WORK TASK:
Among the lines of data below, reproduce only those from the one with "Given: Tap the lower" through the one with "Click the 2026 label on time axis", exactly as they stand, both ends included.

RECORDS FOR THE TASK:
***
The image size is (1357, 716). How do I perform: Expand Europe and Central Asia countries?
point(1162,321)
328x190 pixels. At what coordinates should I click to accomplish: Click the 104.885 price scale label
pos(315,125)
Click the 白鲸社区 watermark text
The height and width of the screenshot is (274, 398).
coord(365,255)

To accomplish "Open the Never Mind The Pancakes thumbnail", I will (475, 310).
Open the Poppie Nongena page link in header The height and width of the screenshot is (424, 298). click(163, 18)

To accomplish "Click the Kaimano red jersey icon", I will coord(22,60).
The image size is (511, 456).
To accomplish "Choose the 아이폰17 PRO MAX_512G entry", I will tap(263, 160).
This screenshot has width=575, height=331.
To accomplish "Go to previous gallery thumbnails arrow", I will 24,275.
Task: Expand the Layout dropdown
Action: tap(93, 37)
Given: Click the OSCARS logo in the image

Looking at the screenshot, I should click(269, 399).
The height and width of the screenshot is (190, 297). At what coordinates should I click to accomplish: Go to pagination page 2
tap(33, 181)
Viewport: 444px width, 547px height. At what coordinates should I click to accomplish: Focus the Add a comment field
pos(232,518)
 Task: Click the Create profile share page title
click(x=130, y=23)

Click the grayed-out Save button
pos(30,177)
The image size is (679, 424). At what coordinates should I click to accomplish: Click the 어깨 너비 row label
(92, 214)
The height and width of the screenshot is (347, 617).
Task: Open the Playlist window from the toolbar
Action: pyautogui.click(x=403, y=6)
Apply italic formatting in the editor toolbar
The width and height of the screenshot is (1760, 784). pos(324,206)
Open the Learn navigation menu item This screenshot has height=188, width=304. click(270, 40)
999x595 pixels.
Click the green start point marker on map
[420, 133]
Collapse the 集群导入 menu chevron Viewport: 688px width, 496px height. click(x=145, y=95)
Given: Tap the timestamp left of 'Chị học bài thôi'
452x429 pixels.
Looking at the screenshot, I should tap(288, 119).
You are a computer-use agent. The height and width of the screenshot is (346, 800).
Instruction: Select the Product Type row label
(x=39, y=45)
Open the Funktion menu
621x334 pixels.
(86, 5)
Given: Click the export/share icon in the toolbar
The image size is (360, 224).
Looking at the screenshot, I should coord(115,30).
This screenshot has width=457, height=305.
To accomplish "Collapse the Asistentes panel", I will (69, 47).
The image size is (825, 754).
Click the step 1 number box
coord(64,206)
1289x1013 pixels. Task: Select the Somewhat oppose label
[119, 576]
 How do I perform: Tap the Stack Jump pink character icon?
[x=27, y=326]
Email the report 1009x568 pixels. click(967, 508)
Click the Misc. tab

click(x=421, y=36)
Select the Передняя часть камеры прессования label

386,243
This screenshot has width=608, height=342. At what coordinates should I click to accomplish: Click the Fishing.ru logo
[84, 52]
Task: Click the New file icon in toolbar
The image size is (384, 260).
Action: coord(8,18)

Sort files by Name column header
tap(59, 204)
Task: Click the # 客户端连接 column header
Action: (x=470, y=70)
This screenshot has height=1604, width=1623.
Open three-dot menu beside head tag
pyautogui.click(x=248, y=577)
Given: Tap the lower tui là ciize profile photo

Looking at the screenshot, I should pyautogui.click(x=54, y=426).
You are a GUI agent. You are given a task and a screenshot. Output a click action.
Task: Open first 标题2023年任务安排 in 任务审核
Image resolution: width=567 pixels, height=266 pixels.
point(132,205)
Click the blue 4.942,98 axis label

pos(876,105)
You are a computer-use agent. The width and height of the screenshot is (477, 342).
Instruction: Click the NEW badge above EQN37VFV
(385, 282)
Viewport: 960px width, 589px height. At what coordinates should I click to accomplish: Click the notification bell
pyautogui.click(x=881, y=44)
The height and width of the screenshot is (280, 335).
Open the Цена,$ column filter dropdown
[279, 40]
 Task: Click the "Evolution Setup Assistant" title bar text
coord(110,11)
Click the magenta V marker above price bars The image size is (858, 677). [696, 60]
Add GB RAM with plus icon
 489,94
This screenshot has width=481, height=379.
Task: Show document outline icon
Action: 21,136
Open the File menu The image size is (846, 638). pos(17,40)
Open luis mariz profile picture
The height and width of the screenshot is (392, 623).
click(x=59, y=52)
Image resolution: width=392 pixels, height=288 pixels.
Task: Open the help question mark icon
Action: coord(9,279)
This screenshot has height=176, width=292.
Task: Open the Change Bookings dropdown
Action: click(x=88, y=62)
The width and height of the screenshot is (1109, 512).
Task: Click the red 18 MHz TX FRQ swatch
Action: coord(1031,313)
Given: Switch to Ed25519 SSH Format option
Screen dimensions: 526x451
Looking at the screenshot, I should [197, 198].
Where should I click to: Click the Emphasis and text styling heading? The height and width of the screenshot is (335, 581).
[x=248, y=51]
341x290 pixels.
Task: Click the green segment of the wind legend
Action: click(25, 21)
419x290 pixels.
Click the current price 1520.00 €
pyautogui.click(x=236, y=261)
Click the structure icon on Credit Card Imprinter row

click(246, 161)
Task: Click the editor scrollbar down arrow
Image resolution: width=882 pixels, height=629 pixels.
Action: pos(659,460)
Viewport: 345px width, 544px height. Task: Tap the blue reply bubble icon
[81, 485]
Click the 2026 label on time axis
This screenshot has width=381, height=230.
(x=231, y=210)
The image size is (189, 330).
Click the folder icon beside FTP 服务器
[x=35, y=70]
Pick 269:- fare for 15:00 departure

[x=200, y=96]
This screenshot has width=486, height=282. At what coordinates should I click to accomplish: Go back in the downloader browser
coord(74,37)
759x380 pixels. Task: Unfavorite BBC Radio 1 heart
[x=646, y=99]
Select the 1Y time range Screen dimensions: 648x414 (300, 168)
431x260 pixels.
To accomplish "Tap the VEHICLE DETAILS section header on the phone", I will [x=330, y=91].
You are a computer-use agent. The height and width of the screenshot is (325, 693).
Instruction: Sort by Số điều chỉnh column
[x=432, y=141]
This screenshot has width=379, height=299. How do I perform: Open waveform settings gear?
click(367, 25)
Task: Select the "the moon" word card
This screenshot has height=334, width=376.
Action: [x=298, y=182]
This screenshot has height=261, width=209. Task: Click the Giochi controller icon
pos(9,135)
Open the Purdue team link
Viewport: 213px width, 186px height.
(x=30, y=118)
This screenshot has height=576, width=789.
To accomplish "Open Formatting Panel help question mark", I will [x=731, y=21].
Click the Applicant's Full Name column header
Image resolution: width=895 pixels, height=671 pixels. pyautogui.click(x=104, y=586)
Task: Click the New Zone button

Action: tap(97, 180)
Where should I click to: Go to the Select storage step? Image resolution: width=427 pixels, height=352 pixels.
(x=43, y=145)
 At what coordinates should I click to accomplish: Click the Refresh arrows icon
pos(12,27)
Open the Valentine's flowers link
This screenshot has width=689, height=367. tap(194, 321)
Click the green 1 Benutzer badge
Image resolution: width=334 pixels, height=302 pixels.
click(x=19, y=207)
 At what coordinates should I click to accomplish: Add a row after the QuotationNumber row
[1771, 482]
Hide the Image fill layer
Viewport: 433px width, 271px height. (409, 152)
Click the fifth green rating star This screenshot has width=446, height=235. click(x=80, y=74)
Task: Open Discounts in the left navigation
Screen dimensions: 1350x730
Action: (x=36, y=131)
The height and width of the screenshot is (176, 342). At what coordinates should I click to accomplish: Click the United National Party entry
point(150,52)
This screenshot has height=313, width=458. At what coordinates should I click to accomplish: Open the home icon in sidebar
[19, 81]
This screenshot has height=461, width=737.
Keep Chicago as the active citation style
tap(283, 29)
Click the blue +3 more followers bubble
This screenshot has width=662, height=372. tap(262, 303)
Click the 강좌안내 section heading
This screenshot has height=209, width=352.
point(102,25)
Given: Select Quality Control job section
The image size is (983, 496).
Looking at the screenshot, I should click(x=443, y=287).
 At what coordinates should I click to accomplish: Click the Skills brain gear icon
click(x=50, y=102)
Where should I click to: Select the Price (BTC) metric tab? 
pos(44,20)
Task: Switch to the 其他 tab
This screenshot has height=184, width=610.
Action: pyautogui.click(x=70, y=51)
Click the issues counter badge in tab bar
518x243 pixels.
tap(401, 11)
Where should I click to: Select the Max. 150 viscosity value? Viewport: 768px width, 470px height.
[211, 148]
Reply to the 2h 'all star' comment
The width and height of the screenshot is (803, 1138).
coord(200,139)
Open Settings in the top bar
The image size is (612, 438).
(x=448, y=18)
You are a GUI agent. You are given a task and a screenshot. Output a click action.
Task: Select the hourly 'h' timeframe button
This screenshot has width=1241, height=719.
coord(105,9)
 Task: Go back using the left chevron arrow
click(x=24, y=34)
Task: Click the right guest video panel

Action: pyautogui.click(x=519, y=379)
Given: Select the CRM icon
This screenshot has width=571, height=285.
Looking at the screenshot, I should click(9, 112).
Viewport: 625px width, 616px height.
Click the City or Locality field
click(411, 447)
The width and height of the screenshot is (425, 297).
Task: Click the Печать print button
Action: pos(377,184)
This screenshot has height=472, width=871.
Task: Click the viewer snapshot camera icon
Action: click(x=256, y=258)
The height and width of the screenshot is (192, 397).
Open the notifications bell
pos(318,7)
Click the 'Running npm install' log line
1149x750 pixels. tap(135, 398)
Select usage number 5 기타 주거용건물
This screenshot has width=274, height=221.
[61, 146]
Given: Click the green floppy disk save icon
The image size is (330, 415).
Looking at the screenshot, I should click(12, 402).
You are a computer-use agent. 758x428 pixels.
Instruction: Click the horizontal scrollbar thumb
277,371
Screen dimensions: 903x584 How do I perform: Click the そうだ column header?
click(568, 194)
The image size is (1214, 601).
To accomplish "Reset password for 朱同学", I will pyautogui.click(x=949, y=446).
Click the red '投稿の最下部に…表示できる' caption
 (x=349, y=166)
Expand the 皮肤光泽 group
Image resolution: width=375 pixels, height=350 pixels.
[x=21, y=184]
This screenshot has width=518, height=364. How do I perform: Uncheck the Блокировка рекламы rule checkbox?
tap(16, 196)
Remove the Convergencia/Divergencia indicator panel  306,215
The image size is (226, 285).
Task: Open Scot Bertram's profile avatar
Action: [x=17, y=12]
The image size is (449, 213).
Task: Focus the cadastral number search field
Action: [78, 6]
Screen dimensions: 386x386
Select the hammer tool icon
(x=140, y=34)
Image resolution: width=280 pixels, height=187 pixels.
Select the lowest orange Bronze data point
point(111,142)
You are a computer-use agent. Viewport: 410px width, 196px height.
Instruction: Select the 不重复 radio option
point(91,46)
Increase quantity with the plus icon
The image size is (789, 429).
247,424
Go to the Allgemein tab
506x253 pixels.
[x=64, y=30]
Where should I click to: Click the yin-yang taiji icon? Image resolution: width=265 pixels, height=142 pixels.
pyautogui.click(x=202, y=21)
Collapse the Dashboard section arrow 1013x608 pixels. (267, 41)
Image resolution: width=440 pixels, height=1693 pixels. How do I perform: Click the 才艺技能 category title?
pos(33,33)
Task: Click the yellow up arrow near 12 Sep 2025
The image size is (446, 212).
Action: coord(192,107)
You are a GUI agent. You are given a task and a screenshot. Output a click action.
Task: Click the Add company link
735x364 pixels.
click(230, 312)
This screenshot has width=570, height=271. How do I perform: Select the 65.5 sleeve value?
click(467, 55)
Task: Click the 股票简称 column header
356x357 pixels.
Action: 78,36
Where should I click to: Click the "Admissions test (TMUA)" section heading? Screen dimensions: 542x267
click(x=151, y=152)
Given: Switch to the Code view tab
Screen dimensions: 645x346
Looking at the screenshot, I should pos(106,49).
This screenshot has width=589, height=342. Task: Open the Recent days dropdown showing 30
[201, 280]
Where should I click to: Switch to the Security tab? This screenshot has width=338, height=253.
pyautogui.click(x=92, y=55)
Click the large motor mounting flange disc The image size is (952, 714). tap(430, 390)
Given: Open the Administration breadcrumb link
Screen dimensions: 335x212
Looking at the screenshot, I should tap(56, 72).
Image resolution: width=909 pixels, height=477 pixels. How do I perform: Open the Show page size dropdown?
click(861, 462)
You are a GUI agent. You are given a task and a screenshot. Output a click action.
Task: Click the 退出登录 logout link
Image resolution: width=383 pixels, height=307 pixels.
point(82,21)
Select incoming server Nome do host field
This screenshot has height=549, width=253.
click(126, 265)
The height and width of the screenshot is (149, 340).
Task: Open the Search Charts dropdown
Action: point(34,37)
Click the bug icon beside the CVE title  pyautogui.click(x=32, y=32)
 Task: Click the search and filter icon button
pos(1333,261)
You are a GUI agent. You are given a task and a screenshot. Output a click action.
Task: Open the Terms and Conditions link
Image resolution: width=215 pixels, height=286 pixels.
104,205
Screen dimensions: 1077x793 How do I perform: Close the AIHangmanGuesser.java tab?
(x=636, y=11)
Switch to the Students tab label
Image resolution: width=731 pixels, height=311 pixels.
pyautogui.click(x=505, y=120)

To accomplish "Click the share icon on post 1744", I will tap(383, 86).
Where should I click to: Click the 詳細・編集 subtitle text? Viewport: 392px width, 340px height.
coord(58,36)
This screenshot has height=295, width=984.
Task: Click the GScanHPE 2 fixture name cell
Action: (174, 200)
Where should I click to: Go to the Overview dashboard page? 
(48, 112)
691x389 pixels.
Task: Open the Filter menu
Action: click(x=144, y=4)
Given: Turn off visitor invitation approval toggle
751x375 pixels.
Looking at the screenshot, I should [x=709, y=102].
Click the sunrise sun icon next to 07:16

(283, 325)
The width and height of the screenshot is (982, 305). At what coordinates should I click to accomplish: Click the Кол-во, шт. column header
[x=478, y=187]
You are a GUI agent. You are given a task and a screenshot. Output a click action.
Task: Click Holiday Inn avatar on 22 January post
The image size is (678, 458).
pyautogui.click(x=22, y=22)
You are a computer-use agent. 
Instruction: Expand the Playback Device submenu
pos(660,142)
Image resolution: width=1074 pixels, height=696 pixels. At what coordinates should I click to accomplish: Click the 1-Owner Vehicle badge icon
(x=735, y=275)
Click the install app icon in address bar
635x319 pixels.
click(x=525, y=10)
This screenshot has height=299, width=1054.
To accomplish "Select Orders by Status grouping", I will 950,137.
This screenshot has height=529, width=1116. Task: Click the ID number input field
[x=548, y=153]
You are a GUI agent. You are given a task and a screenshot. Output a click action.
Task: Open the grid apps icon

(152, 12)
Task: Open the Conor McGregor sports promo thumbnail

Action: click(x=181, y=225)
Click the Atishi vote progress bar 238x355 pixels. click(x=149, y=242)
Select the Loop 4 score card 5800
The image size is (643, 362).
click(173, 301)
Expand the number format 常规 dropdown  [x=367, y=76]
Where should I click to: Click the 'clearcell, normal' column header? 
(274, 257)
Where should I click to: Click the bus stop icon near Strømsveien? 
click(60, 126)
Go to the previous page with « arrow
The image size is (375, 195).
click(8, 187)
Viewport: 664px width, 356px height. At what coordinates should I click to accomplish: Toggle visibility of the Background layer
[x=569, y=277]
***
EXERCISE RESULT:
Given: Tap the lower tui là ciize profile photo

Looking at the screenshot, I should pyautogui.click(x=54, y=426).
You are a GUI agent. You are given a task and a screenshot. Output a click action.
Task: Open first 标题2023年任务安排 in 任务审核
Image resolution: width=567 pixels, height=266 pixels.
point(132,205)
Click the blue 4.942,98 axis label

pos(876,105)
You are a computer-use agent. The width and height of the screenshot is (477, 342).
Instruction: Click the NEW badge above EQN37VFV
(385, 282)
Viewport: 960px width, 589px height. At what coordinates should I click to accomplish: Click the notification bell
pyautogui.click(x=881, y=44)
The height and width of the screenshot is (280, 335).
Open the Цена,$ column filter dropdown
[279, 40]
 Task: Click the "Evolution Setup Assistant" title bar text
coord(110,11)
Click the magenta V marker above price bars The image size is (858, 677). [696, 60]
Add GB RAM with plus icon
 489,94
This screenshot has width=481, height=379.
Task: Show document outline icon
Action: 21,136
Open the File menu The image size is (846, 638). pos(17,40)
Open luis mariz profile picture
The height and width of the screenshot is (392, 623).
click(x=59, y=52)
Image resolution: width=392 pixels, height=288 pixels.
Task: Open the help question mark icon
Action: coord(9,279)
This screenshot has height=176, width=292.
Task: Open the Change Bookings dropdown
Action: click(x=88, y=62)
The width and height of the screenshot is (1109, 512).
Task: Click the red 18 MHz TX FRQ swatch
Action: coord(1031,313)
Given: Switch to Ed25519 SSH Format option
Screen dimensions: 526x451
Looking at the screenshot, I should [197, 198].
Where should I click to: Click the Emphasis and text styling heading? The height and width of the screenshot is (335, 581).
[x=248, y=51]
341x290 pixels.
Task: Click the green segment of the wind legend
Action: click(25, 21)
419x290 pixels.
Click the current price 1520.00 €
pyautogui.click(x=236, y=261)
Click the structure icon on Credit Card Imprinter row

click(246, 161)
Task: Click the editor scrollbar down arrow
Image resolution: width=882 pixels, height=629 pixels.
Action: pos(659,460)
Viewport: 345px width, 544px height. Task: Tap the blue reply bubble icon
[81, 485]
Click the 2026 label on time axis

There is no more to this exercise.